:: Task description ::
In the eulogy for Aunt Pat, what did she do when life told her "no"?
*** Opening of Excerpt provided ***
Do onto others as you wish them to do onto you.

  Sometimes life doesn't have to be complicated. If you love someone, or miss someone, or appreciate someone, then tell them. Pick up the phone and call somebody you haven't talked to in a long time. If you can't remember when you last spoke, then now is a perfect time to send them a note, or email them, or tell somebody close to you about a fond memory this person conjures up when you think about them. Doing simple things like that bring us all closer together.

  Let's take just 5 seconds to close our eyes and think about that one person who helped us become who we are today. Think of somebody who read to you, think of somebody who loved you and helped you learn how to love and help others. Think of somebody who wasn't afraid to be disappointed in you once in a while, and then showed you sheer joy and told you how proud of you they were when you accomplished a task or met a goal. Think of them for these ten seconds of silence.

(5 seconds)

  No matter where that person is, here on earth or in heaven, think of how much joy and happiness you bring to them knowing you thought of them today. Maybe, like me, you thought about my aunt Pat. I know she would be so happy that you thought of her today.

  As Pat passes on to heaven, she lives on in each and every one of us as we go out today, to read to children, to love our spouse, our parents, our children and our friends. She lived life like this with almost super-human strength. Even when life would tell her “no” she would go on as if she didn't hear her body say “no.” We all have the strength to go beyond what we're capable of doing. And now, because of her example, we can all go beyond what we're capable, reach farther than our arms will stretch, hold closer those we love, be the best person we can be.

  Through us, she gives us courage to call friends and family we haven't spoken to in a long time, and she helps us send them little notes to let them know that we still think about them.

  May the sun shine on all of you today. And thank you for being here to remember my Aunt Pat.
*** Close of Excerpt provided ***
*** Opening of Information given ***
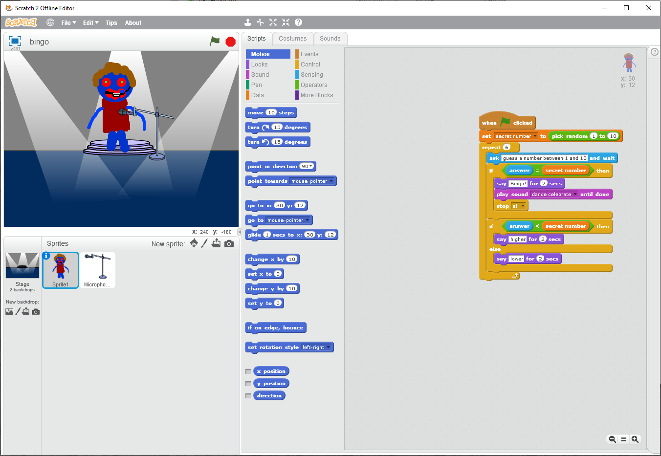
Task: Expand the point towards mouse-pointer dropdown
Action: 331,181
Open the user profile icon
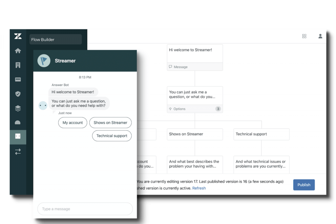The image size is (336, 224). point(320,36)
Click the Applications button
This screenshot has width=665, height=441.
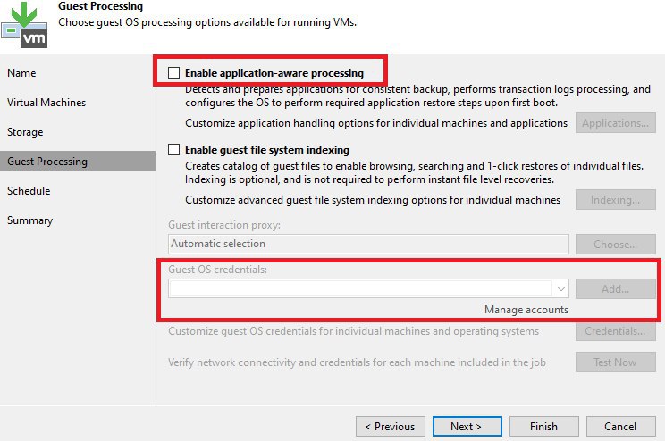point(616,123)
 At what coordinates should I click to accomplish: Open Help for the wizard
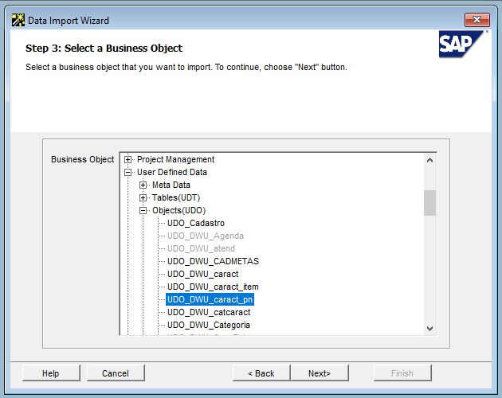tap(51, 373)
*** Close of Information given ***
:: Output below ::
She went on as if she didn't hear her body say "no."